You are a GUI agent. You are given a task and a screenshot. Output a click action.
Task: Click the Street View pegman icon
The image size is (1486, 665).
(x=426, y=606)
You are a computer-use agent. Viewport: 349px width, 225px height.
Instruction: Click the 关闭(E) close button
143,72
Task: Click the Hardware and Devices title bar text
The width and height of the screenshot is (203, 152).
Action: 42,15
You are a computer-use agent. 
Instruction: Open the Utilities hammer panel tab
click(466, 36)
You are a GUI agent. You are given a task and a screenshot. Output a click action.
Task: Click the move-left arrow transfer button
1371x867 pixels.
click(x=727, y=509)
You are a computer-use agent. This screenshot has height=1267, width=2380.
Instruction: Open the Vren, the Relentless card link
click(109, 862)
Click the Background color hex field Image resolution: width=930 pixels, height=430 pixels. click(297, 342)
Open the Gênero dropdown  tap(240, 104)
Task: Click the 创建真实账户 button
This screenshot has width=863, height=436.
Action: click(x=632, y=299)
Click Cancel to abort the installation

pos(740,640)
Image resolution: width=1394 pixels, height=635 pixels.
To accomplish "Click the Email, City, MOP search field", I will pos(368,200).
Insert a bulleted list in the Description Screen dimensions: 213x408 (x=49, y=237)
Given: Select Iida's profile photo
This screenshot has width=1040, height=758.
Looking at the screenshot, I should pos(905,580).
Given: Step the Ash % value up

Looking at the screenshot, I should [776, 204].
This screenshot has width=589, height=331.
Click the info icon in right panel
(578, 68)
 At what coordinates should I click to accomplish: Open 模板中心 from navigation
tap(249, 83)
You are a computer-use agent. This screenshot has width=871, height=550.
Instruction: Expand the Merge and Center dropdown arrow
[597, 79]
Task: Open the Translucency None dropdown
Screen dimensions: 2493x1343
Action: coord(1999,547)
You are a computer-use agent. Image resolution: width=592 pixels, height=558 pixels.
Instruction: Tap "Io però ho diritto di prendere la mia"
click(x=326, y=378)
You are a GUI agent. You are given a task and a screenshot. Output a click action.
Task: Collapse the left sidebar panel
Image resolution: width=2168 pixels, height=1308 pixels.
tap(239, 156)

* * *

» **PROBLEM DESCRIPTION**: Copy out the material from the line holding "This screenshot has width=589, height=331." through the line holding "Action: coord(1999,547)", both included, swapping "info icon" for "information icon" and leaving everything else unchanged.

» **EXERCISE RESPONSE**:
This screenshot has width=589, height=331.
Click the information icon in right panel
(578, 68)
 At what coordinates should I click to accomplish: Open 模板中心 from navigation
tap(249, 83)
You are a computer-use agent. This screenshot has width=871, height=550.
Instruction: Expand the Merge and Center dropdown arrow
[597, 79]
Task: Open the Translucency None dropdown
Screen dimensions: 2493x1343
Action: coord(1999,547)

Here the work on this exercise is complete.